The Art Newspaper: Can you tell us something about your most recent paintings at Paul Kasmin Gallery which include the last of the “American Dream” series?
Robert Indiana: I recently finished “The sixth dream”, having interrupted it years ago when I got too involved with the “LOVE” paintings. “The seventh dream”, which is one of my largest paintings, is unfortunately not on show as it’s in a museum in Nice. “The eighth dream” is a homage to my mother and “The ninth dream” is a reprise of all the other dreams and will be the last in the series.
TAN: And these are based on theories of numerology?
RI: Yes, I’m just fascinated with numbers, I’m not even sure I would go so far as to call it numerology: it’s just that numbers have fascinated me all my life. It all comes from a childhood preoccupation. I had a mother who couldn’t bear to live in a house for more than a year at a time so that by the time I was 17 I had lived in 21 different houses. During the Depression one of our pastimes was to travel around the countryside revisiting each of those houses and they all had numbers.
TAN: Are you superstitious about numbers?
RI: Not really, I have my favourites just out of the form and the design of the number. I know that four is my least favourite number, it’s very square; also, in the life of man it represents adolescence and adolescence is certainly one of the more obnoxious phases of one’s life.
TAN: When it comes to text are you more interested in the form and shape of letters or in the meaning of the words?
RI: I won the English medal when I was in high school. That was where I started writing poetry and, of course, I continued that when I was at the Edinburgh College of Art where I was able to translate my poetry into type, which was the precursor of all my interest in words, and print it. These works are very rare because not many proofs were pulled. I was just a student; I couldn’t exactly become a “Factory” at art college.

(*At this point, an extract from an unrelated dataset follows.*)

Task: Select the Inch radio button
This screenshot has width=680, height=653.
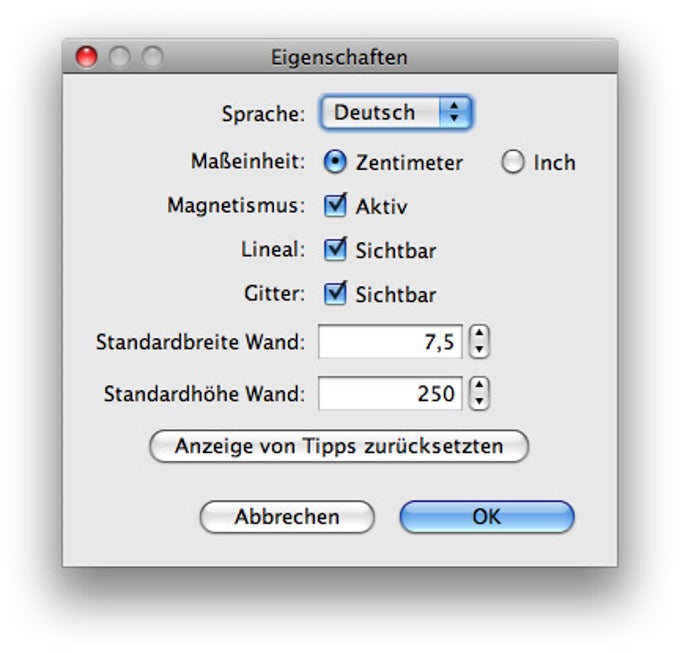Action: (x=513, y=162)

I wanted very much to stay in the UK and tried to get a job in London but was not successful. If I had stayed I imagine I might have been painting English history instead of American history. When I was in England, 1953-54, the big thing at that time was “Kitchen sink” painting and, of course, “The horse’s mouth” is one of my favourite movies of all time. And my favourite British book is Evelyn Waugh’s Brideshead revisited, that I see as practically a parallel to my own life in Scotland although mine was not quite as grand.
TAN: What was the lure of Britain?
RI: There was no lure. I graduated from the Art Institute in Chicago and won a travelling fellowship to Europe. Edinburgh was rather an exciting choice because at the beginning of the year the Duke of Edinburgh was inaugurated as chancellor of the university.
I got to meet him at a tea, representing the American students at the university. He talked to three students: he turned to the Frenchman and said he was so happy he was at the university because he brought it francs. Then he turned to me and said he was delighted I was at the university because I brought the university dollars. Then he turned to the guy from the Gold Coast and he hesitated a few moments, then said and we’re terribly pleased to have you here because you bring us cocoa. Beautiful British sense of humour.
TAN: So you’re a convinced royalist up there in Maine?
RI: I’m fascinated with royalty because I came into contact with it briefly while I was in the country. At the university the very first week a little Scottish girl came up to me and said “You’re English aren’t you?” I was so pleased that I had not been taken for an American and we struck up a friendship and after that I spent weekends at her estate outside Edinburgh. She happened to be the great-niece of Lord Balfour and, of course, we all know Lord Balfour’s connection with what happened on 11 September; he set up the State of Israel. It is a link I am absolutely fascinated by.
I watched the World Trade Center being built and I watched it fall down. I have a photograph of myself with the burning towers in the background. I was up in Chelsea. I ran all the way down, got around the police barricade, and went under the Brooklyn Bridge down to Coenties Slip where my studio used to be, which looked like it had just been hit by a snow storm. I was eventually rescued and taken uptown by a tug boat. It was quite a day, and all the time all I could think of was old Lord Balfour.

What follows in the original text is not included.